Our photo of the day proves that color isn't everything.
In most nature photography, color is king. But as Ansel Adams made abundantly clear, black and white images can afford a view of landscapes in which the more formal elements don't have to compete with the scene-stealing flourish of color. In our daily photos we show 99 percent color, but sometimes, a monochromatic shot jumps out and says, HELLO. This shot, taken by Andrew Hocking at Praa Sands in the UK, was one of them! Andrew writes:
"A weather check the day before suggested heavy cloud at high level with scattered showers. But nature had other ideas! - Mist and drizzle (Mizzle) were my challenge, both technically and aesthetically.
I got up at 5am and headed for Coverack. When I got to location, the sun hadn't risen but there was enough light to see a bland sky and calm sea - I wasn't inspired.
I jumped back into the car and headed for Porthleven - hoping for a minimal shot of the pier - possibly with an extra long exposure to completely flatten the sea. By the time I arrived though, mist and drizzle had set in.
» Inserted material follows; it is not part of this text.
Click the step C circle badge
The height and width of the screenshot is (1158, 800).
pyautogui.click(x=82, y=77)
Unable to use my filters for an artistic shot in these conditions, I took a couple of straight shots which were, if I'm honest, pretty boring!
Remembering that I had used mist to my advantage recently on coastal shots, I searched Google Maps for a nearby beach with adjacent headland that might be shrouded in the mist. I chose Praa Sands - a beach that I'd only visited once before with my camera.
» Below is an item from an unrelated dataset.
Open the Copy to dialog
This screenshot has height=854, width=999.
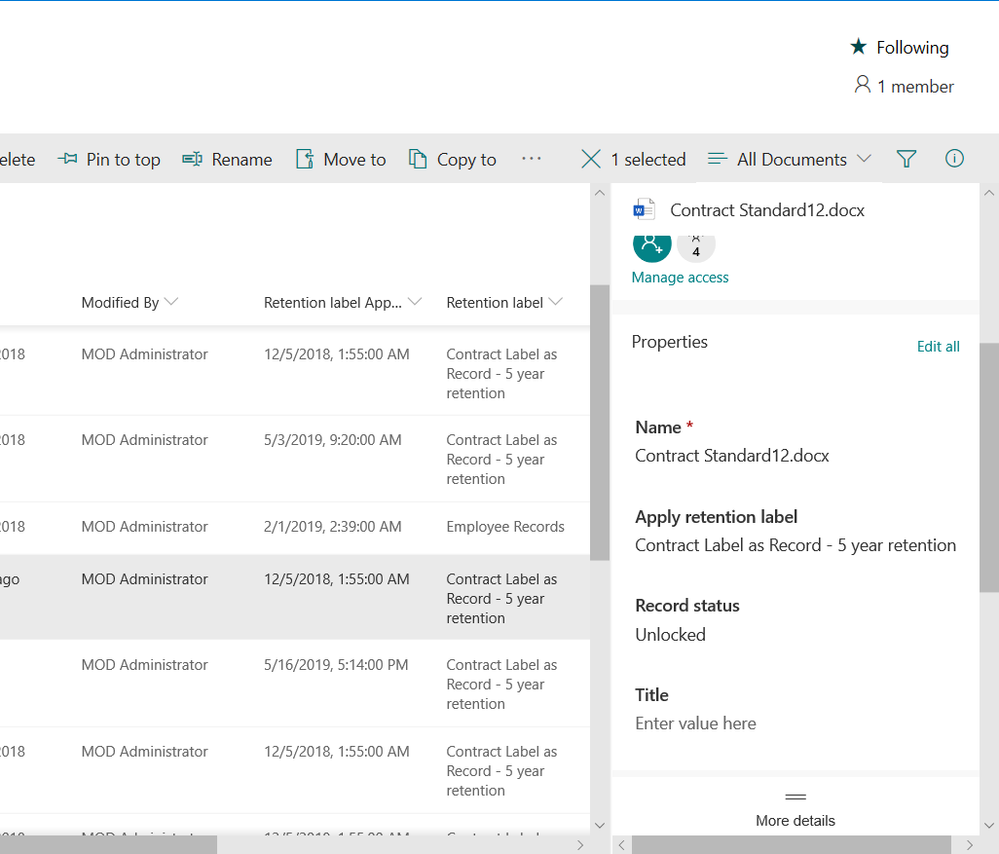(x=452, y=159)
This shot was taken looking towards Rinsey Head - with the cottage on the head only just visible in the mist. Shooting into the light wind in the drizzle, keeping my lens clean was a struggle. Because of this, I left my filters in the bag to avoid extra hassle. Instead, I pushed the aperture to f18 to lower the shutter speed to 1/10 second to record some movement in the sea."
See? Who needs color when you have a misty-drizzly beach on hand?